There was no one driving on the two-lane road that ran along the Greenway. Not
a single car. Meyer ran down the street to a series of townhomes to see if he
could discover what was going on. No one answered their door. It was as if
during the 70 minutes we were working out we missed an evacuation notice, an
air raid signal, and the raid itself. Meyer snagged a handheld radio from one
of the houses to see what was going on. Every station was static. Even the one
used for emergency broadcasts.
The
planes were gone now, too.
We
need to find a transistor radio. See if there are others out there, Pickens suggested.
Not
sure what good it would do, I had said. If everywhere else is as bad as us, the
next people could be a hundred miles away. At least.
There
could be people on the other side of town.
Could
be.
Maybe
they know what happened.
Maybe.
We
decided to take an easy run down to the Publix that was a mile and a half away.
We needed to shakeout our legs anyway from the progression run, and Zephyr and
Diesel had left their wallets in their sweats. We had a little money in our
pockets. If the grocery store was still there, maybe they would take our money.
It
took us ten minutes on the deserted roads to get to the Publix on Mahan Drive . We ran
up behind it to keep a low profile. None of us wanted attention—we did not know
who was out there: friend, foe, or otherwise. We figured if this was the end,
we should not tempt fate by being conspicuous.
The
trip seemed a lost cause. Burning was all there was. What had once been a Mecca for people’s hunger
was now a smoldering concrete building. But, the closer we got we saw there was
still a delivery truck out back. It was no longer connected to the loading
dock, and looked to be in decent condition.
We
risked it and ran toward it. The sliding back door to the container was half-open.
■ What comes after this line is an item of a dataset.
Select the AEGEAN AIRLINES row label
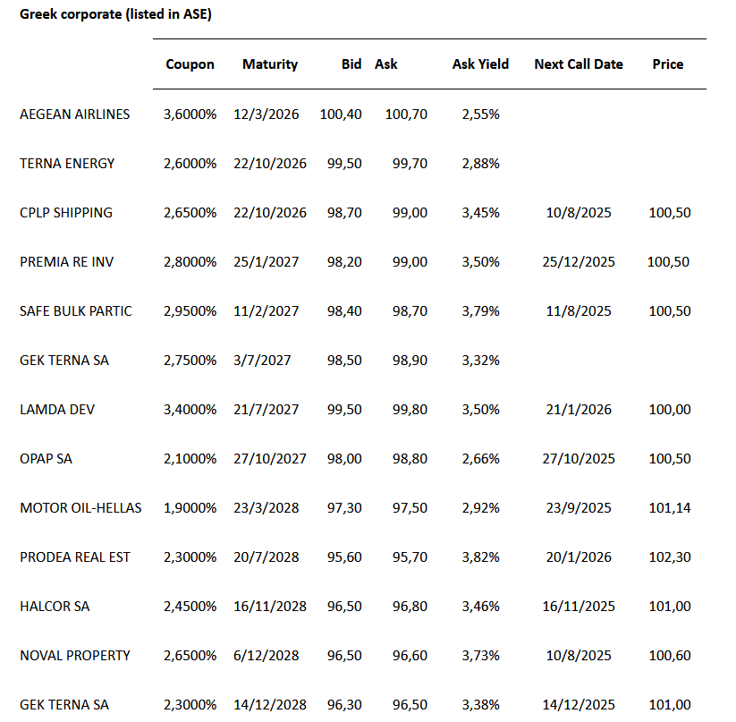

Pickens found a backpack in the driver’s cabin and brought it around back. We
grabbed what it could carry. Fruit, some bottled water, and granola bars. It
was as if this delivery was for a bunch of stranded runners. Turned out it was.
We
ran back into the woods behind the burning store to eat our snacks.
Should
we try and get back to the houses?
They’re
not there anymore.
What
about the highway?
If
anyone survived? Probably jammed.
Do
we want to get out of here?
I
don’t think that is a good idea. We don’t even know what happened here.
All
those people. Hundreds of thousands bombed and burned. Gone. Dead.
Whoever
did this, I am not giving them the satisfaction of defeat. This is my town, and
I am not leaving it.
We
thought of our families around the country. Asked aloud what we thought was
happening? World war? Had our government gotten tired of us? Bored with us?
We
didn’t know—couldn’t know. We just decided to stay together to look for a place
to call home. Surely there was a safe structure or two not in flames or blown
to bits.
That
was two years ago.
We’re
still in the Red Oak Woods today.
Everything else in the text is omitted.